Americans have missed out on almost $200 billion of stock gains as they drained money from the market in the past four years, haunted by the financial crisis.

Assets in equity mutual, exchange-traded and closed-end funds increased about 85 percent to $5.6 trillion since the bull market began in March 2009, trailing the Standard & Poor’s 500 Index’s 94 percent advance, according to data compiled by Bloomberg and Morningstar Inc.

The big financial repression:

With ten-year US Treasury notes yielding 1.6% and inflation running at 2.2%, note holders are guaranteed a loss of at least six-tenths of a percent – and that’s before taxes. Add in Uncle Sam’s take, and 10-year T-note holders are taking “real” hits of up to 35% in purchasing power for any
bond held outside tax-deferred plans. This means portfolios laden with supposedly “safe” 10-year Treasury debt risk are going bankrupt gradually.

Meanwhile, the world’s central banks are doing all they can to make sure inflation rises well above today’s 2.2% rate.
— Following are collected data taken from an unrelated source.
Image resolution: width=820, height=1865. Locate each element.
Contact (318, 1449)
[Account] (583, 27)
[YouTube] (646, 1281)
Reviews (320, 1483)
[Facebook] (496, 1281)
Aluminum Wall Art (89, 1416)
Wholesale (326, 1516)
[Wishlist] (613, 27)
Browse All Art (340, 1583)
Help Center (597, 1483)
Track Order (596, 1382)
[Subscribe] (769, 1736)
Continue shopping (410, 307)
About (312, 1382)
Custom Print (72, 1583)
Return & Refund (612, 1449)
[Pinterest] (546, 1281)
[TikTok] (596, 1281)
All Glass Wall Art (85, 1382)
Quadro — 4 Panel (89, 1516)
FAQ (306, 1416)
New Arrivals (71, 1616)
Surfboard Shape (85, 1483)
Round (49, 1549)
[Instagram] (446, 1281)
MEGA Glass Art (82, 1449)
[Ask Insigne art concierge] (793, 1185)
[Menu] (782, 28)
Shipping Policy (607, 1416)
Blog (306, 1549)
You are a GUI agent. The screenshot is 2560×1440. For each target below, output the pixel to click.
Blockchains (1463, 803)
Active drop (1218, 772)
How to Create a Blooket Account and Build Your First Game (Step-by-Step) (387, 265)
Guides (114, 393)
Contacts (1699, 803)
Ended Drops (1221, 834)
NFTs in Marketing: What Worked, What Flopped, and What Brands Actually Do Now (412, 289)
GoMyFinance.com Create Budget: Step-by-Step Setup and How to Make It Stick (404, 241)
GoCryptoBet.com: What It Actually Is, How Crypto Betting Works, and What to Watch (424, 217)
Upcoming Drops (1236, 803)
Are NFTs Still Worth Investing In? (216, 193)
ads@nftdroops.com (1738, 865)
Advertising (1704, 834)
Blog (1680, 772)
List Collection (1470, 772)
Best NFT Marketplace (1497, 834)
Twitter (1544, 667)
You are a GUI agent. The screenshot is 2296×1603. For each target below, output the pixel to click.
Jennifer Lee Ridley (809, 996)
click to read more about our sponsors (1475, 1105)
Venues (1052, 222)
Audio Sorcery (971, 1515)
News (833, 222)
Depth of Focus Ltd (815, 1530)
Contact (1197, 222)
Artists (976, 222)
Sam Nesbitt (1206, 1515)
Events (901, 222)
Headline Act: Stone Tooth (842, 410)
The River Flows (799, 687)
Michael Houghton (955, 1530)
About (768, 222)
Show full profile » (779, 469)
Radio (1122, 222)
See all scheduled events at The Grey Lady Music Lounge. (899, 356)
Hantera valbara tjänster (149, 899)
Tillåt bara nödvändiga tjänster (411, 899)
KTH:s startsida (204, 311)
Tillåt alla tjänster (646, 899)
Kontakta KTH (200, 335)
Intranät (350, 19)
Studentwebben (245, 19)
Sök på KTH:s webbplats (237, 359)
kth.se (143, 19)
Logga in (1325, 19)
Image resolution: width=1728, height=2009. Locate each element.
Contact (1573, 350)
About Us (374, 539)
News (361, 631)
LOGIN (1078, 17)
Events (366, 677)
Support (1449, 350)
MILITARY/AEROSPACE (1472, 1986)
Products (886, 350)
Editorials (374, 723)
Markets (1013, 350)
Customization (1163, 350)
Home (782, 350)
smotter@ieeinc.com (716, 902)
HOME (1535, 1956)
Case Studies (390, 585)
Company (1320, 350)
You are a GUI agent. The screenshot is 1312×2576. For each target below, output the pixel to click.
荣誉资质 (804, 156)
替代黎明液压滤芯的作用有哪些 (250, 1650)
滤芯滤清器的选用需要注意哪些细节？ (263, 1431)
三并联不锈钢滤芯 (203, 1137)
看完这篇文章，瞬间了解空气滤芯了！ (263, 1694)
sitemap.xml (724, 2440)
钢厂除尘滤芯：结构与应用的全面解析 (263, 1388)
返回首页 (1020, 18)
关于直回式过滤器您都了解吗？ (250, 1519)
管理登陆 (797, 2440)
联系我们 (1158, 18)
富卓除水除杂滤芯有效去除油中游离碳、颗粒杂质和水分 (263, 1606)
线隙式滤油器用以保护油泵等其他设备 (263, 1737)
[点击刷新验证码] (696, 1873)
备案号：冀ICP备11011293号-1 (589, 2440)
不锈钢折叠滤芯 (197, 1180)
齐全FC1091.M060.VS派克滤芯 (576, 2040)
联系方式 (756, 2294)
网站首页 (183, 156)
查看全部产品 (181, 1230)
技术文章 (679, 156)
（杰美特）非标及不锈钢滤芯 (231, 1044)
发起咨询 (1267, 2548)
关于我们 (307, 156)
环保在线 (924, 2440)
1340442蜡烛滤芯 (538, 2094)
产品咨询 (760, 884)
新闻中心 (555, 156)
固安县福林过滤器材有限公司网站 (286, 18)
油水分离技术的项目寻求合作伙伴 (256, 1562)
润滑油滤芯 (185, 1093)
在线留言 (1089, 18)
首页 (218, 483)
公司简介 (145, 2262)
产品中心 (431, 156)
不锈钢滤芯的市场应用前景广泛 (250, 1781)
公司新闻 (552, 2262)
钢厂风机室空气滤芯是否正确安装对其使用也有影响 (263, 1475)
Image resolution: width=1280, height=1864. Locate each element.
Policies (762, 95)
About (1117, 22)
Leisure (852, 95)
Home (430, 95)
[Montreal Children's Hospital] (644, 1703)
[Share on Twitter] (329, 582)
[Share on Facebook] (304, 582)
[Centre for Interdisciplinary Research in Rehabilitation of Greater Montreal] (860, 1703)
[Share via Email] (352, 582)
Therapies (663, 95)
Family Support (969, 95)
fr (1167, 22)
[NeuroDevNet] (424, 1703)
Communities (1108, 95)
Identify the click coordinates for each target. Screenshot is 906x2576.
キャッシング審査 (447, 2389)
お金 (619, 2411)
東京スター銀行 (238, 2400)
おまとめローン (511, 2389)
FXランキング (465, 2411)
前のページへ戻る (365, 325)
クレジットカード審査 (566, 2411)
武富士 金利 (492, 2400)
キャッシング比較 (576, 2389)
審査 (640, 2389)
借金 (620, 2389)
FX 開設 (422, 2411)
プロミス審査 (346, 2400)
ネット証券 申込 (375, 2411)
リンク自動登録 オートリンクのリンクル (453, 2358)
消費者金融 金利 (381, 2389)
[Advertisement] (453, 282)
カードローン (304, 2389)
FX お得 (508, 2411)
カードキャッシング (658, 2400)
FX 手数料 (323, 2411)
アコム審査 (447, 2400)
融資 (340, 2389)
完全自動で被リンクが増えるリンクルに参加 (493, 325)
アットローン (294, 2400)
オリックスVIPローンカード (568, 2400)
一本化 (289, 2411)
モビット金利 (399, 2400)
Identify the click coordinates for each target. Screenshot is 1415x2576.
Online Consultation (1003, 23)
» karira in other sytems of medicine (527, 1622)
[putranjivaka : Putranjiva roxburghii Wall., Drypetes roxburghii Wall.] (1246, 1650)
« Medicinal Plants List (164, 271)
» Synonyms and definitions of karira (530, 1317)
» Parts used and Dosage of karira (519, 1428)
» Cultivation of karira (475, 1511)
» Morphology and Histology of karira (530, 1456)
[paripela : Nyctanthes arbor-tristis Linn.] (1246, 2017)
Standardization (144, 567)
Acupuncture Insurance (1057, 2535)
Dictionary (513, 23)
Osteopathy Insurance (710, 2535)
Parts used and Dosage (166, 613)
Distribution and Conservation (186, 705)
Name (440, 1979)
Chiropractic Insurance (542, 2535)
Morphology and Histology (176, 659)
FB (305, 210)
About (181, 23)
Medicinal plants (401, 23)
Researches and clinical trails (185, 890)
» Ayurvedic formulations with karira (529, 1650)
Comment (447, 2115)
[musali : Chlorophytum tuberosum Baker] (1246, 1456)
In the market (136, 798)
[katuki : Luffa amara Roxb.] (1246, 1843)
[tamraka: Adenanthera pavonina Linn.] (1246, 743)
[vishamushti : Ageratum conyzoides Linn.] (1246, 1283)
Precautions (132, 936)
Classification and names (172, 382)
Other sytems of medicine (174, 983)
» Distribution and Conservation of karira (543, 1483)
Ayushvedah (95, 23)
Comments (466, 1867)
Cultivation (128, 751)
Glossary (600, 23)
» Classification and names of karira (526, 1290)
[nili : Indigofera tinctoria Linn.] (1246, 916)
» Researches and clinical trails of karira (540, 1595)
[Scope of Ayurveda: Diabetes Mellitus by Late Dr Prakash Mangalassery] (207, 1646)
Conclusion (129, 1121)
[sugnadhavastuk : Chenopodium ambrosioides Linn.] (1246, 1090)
Led by the Fed, they have flooded the global financial system with US$11 trillion in new money since 2007 and show no signs of slowing down. They will either get the inflation they desire or bankrupt the global financial system trying. In mid-December, Ben Bernanke and Company announced plans to buy US$45 billion in long-term US Treasury debt per month with money virtually created out of thin air, bloating the Fed’s already unwieldy balance sheet to monstrous proportions.